Это делается для уплотнения будущего времени:
без жертвы последующие года будут голодными.

Затем самый младший в семье китайцев
должен пасть на раненый участок,
орошать его слезами, показывая своей земле,
как сильно он о ней горюет.
Если этого не сделать,
то на этой почве ничего больше не родится.
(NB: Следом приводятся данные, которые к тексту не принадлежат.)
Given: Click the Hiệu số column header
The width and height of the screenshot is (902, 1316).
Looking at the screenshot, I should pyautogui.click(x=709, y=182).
Выйдешь ночью на охоту за красным солнцем,
нога провалится в текстуры,
застрянешь,
а вокруг тебя будет летать, оседая на землю,
горящий хлопок.

 

Рецензия 6: Борис Кутенков о подборке Романа Шишкова

Борис Кутенков фото // Формаслов
Ведущий проекта “Полет разборов” поэт, критик Борис Кутенков. Фото – Данила Шиферсон // Формаслов

Стихи Романа сопротивляются негативному, форматирующему влиянию времени извне, в них присутствует лейтмотив детства — и попытка отстоять его драгоценные истоки. Отсюда ключевой для них образ — «отформатированный Бог», отсюда — несколько максималистические попытки «свергнуть Историю», выстрелить в ту Сову, говорящую о будущем, которое сам лирический герой не хотел бы себе предписывать (апеллируя к другим стихам, выложенным на странице Романа в ВК). У Романа есть индивидуальный словарь с характерными для него междометиями, работающими как отдельный семантический элемент («кар», «ау»); с обаятельной речевой неправильностью («на большее уже не чает»); с отсылками к обэриутству («лекарство резеду» — отсылка к «спит животное паук» — тут чувствуется неподдельный, не имитационный призвук детства). На этом фоне и слово «дракар» воспринимается как страшный персонаж этих стихов, и возвращение моделям сотовых их утерянных имён — есть у Романа стихотворение об этом — прекрасно. Кто, как не ребёнок, способен разглядеть эти живые души телефонов и написать столь обаятельные в своём максимализме строки о старости («Они такие старые, что ты, наверное, уже умер»; характерен и образ «и станешь скорбным стариком/ с обрывками воспоминаний»). Про белую собаку — волшебное стихотворение (хотя бы самим названием!), но оно для меня закончилось на «жарком мальчишеском дыхании» (возможно, потому, что это была последняя строка в распечатке на соответствующей странице), возможно — из-за какого-то подсознательного желания видеть этот «мальчишеский» образ финальным, чтобы, возможно, закрепить для себя тему детства как главную в этих стихах. Но и «навсегда» и «никогда», следующие далее в соседстве, уже кажутся некоторым перебором.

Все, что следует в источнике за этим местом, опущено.